SUPPLIED PASSAGE:
%%

At the Coalition’s annual Women’s Race, one of the largest island-wide events hosted by the nonprofit, we debuted our poster at our information booth next to the start and end of the race. Based upon the information and experiences that we discussed with the girls in the interview, we created a poster and brochures detailing the difference between healthy and unhealthy relationships, what consent was and how to establish boundaries, and specific programs and organizations that St. Croix youth could reach out to for help. Throughout the day, we manned our booth and spent time talking to girls participating in the race and anyone who came up to our booth. Furthermore, we took turns collecting more field data for the survey and also helping out with different aspects of the race. Runners ranged from infants pushed by their mothers in strollers to 70-year-olds looking stronger than ever, and the race took place alongside the ocean. The overall atmosphere of the race was electrifying; there was a live DJ and Zumba trainer that led a dance warm-up with all the runners and volunteers, and the square was filled with music and a sea of dark purple and turquoise (the Coalition’s colors) throughout the entire event. We had so much fun that day and were so glad with how the event turned out, especially after sitting through meetings where we were able to first-handedly experience how much work and effort the Coalition members put in for the race.

%%

Stored data entries

%%

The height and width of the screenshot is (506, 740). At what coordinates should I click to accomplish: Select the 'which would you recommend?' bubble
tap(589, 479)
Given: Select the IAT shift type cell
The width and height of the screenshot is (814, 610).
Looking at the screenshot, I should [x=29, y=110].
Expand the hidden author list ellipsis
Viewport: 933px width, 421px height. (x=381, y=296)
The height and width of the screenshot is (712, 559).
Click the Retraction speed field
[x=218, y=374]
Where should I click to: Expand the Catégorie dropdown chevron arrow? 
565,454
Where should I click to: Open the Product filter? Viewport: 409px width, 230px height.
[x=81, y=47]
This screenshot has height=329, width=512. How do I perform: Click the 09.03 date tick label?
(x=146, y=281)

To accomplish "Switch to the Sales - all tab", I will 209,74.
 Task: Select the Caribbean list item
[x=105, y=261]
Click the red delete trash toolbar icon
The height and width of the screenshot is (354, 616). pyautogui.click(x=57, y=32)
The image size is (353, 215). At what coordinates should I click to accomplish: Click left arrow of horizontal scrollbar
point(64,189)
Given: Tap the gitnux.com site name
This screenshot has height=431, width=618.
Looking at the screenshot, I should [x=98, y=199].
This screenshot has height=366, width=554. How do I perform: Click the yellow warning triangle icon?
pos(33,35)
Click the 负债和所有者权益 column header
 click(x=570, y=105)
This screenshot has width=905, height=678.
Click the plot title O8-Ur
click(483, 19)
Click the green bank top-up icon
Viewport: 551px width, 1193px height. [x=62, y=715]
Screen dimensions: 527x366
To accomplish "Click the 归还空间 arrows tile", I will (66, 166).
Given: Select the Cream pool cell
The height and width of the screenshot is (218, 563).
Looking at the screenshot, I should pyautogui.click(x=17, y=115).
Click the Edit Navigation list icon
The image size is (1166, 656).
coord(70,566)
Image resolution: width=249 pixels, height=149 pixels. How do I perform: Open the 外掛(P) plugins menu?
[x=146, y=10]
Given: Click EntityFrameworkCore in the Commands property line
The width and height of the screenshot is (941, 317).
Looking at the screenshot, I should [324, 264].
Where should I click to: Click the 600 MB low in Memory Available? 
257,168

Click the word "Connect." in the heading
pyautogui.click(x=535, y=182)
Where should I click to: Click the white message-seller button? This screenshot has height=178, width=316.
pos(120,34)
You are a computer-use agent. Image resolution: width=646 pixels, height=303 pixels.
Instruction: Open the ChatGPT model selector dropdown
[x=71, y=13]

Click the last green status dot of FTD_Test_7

%%

Write what comes next in the account of the Coalition's Women's Race, starting right after its last sentence.

TASK RESULT:
Working with the Women’s Coalition of St. Croix was not without challenges, and definitely pushed the two of us outside of our comfort zones. We learned so, so much about both Crucian culture and what it is like to work with/at an organization that has a significant, long-lasting impact locally— from legal support for survivors of sexual assault, to taking part in passing local laws against child marriages, to assisting single mothers in providing a steady income for their families, it has been such a privilege to work with the Women’s Coalition. We only wish that our in-person experience had been longer, and are eager to help future cohorts of Laidlaw scholars pursue future collaboration with the Women’s Coalition of St. Croix!